Building a PHP extension in Rust

What are we building?

We are building a PHP extension that intercepts all non-internal function calls and records their types. This extension will provide insights into the types of function calls made by PHP applications, which can later be used to add type information to PHP applications.

We will build it in Rust using the ext-php-rs extension, making use of the Observer API introduced by Datadog

Setting up the environment

We will use rustup to install Rust and devenv.sh to set up the development environment. You can take a look at [this]() commit, to check the devenv.nix file.

Building a hello world extension

ext-php-rs makes it straightforward to create an extension. As can be seen in the docs, we can define a module as shown below using the get_module function.

#![cfg_attr(windows, feature(abi_vectorcall))]
use ext_php_rs::prelude::*;

#[php_function]
pub fn type_runner(name: &str) -> String {
    format!("Type runner: {}!", name)
}

#[php_module]
pub fn get_module(module: ModuleBuilder) -> ModuleBuilder {
    println!("Hello, world!");
    module.function(wrap_function!(type_runner))
}
rust

The #[php_function] annotation, enables this function to be called from php code. We should also register it in get_module function.

Let’s build the extension and run it.

cargo build
shell

We can enable the extension, by editing the php.ini file as shown below.

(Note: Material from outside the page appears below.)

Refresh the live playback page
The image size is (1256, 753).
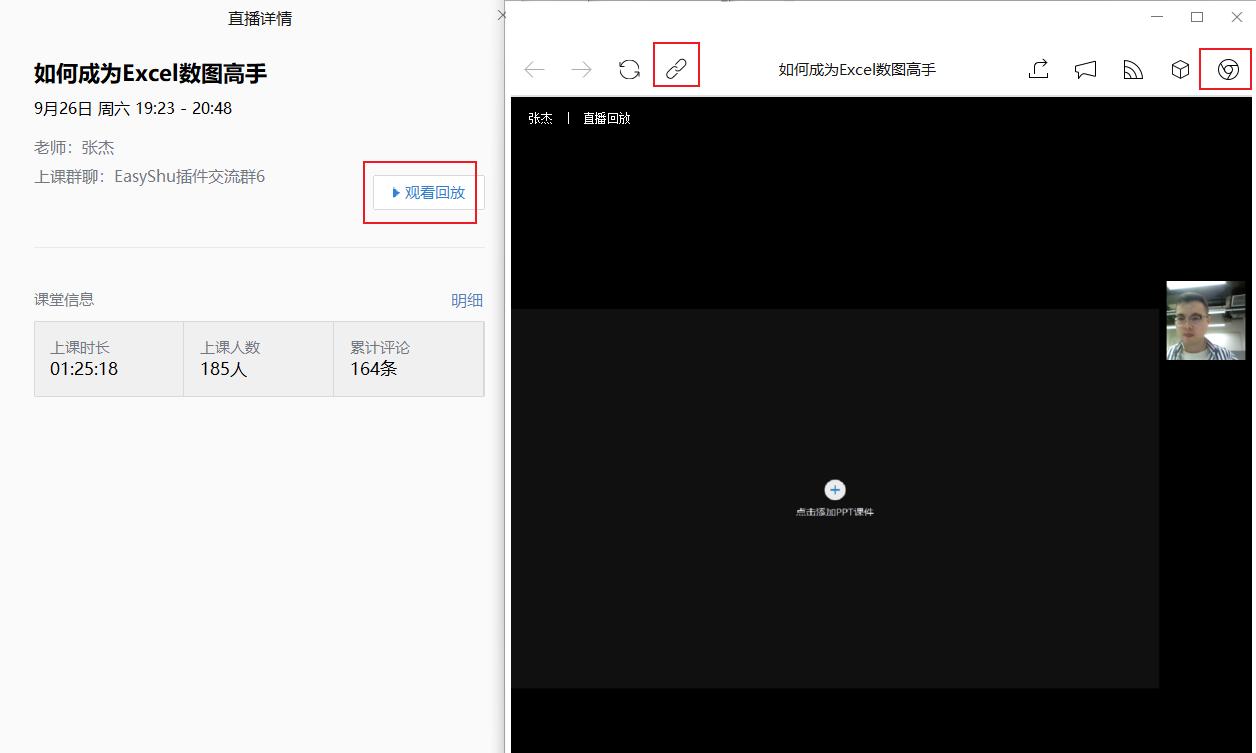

extension=target/debug/libkut_type_runner.so
ini

Now let’s run the below code.

// test.php
<?php
var_dump(type_runner("hello"));
php
php -c php.ini test.php
shell

Now we should see hello printed to console.

Using the Observer API

Now that our basic extension is working, let’s use the Observer API to capture types of arguments in all function calls. Using the Observer API, when a PHP process is started, an extension can register itself as a function-call observer using the zend_observer_fcall_register function. Let’s take a look at the zend_observer.h

typedef void (*zend_observer_fcall_begin_handler)(zend_execute_data *execute_data);
typedef void (*zend_observer_fcall_end_handler)(zend_execute_data *execute_data, zval *retval);

typedef struct _zend_observer_fcall_handlers {
	zend_observer_fcall_begin_handler begin;
	zend_observer_fcall_end_handler end;
} zend_observer_fcall_handlers;

/* If the fn should not be observed then return {NULL, NULL} */
typedef zend_observer_fcall_handlers (*zend_observer_fcall_init)(zend_execute_data *execute_data);

// Call during minit/startup ONLY
ZEND_API void zend_observer_fcall_register(zend_observer_fcall_init);
c

As you can see zend_observer_fcall_register takes a function pointer to a function(zend_observer_fcall_init) that takes a zend_execute_data struct (information about called function) and returns a zend_observer_fcall_handlers struct. The zend_observer_fcall_handlers struct contains two function pointers, zend_observer_fcall_begin_handler and zend_observer_fcall_end_handler, which are called at the beginning and end of a function call, respectively. This structure of API, which lets us look into a called function to decide whether to observe it or not, can improve performance by skipping all functions we are not interested in. And finally, we can use the module startup step, also called as MINIT to register our observer.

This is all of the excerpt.